Cotreatment of siCyPA-NPs and bortezomib decreases tumor cell proliferation and angiogenesis. (A) Representative immunostaining for CyPA expression in the bone marrow of mice treated with siControl-NPs or siCyPA-NPs. Red/brown stain is positive for CyPA. (Scale bars, 20 μm.) (B) Representative immunostaining and (C) quantifications for CD138, Ki-67, CD31, and cleaved caspase-3 (±SD) in sections of bone marrow following treatment with PBS, bortezomib, siCyPA-NPs, or both bortezomib and siCyPA-NPs. Red/brown stain is positive for each protein marker.
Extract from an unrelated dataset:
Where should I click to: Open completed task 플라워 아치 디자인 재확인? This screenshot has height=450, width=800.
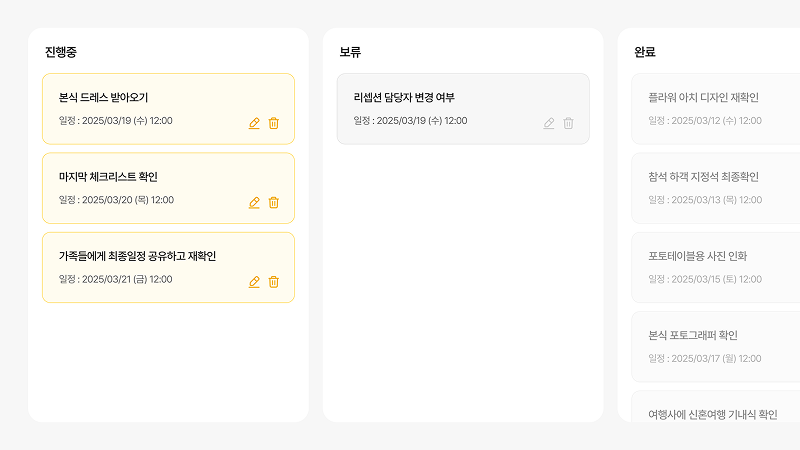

Arrowheads indicate significant change in staining. (Scale bars, 100 μm) (n = at least 3 mice per group, *P < 0.05, **P < 0.01, ***P < 0.001; one-way ANOVA with multiple comparisons).
Overall, this work shows that the siCyPA-NP system has the potential to be an effective MM therapy, particularly in combination with bortezomib treatment. The silencing of CyPA decreased MM invasion across BMECs and disrupted interactions between BMECs and MM cells. When combined with bortezomib, CyPA silencing sensitized MM cells to therapy, which reduced proliferation and angiogenesis, and ultimately extended mouse survival. Furthermore, our in vivo screening results concur with those of previous reports using PEI for NP-based drug delivery, specifically for endothelial cell targeting (21, 23, 25), and further confirmed that NP composition is critical to enhance tissue specificity (22, 24, 25, 27). In addition, we also showed a weak correlation between in vivo and in vitro screening results, where the NP least effective in vivo outperformed the rest of the NP formulations in vitro, which is in line with what others have previously published in the field (31). To conclude, we believe that beyond MM therapeutics, the presented system could be modified for siRNA delivery to other inflammatory sites, whether for CyPA or other relevant therapeutic targets in a variety of diseases. For example, we show siRNA delivery to the lung (Fig. 2C), where CyPA has been shown to have a crucial role in pulmonary arterial hypertension and non-small cell lung cancer (32–34). Thus, we consider that this study demonstrates the potential to develop NPs to target other vascular beds in vivo and the advancement in the field for RNAi-based therapeutics. Using nucleic acid therapeutics, this platform could control the interactions between a range of endothelial cell and cancer cell types. Broadly, this study presents a combinatorial therapeutic strategy to target the bone marrow microenvironment, rather than cancer cells themselves, as means to treat MM, which could be extended to treat other blood malignancies, or malignancies that metastasize to bone.
Materials and Methods
Polymer–Lipid Synthesis.
Polymer–lipids were synthesized by reacting low-molecular-weight PEI (Sigma-Aldrich, St. Louis, MO, USA) with C15 epoxide-terminated alkyl tails (Tokyo Chemical Industry, Tokyo, Japan) at 90 °C in 100% ethanol for 48 to 72 h at a 14:1 molar ratio as described previously (21, 30). Polymer–lipids were purified via flash chromatography to separate the optimized hydrophobic C15:hydrophilic PEI ratio, as described previously (21).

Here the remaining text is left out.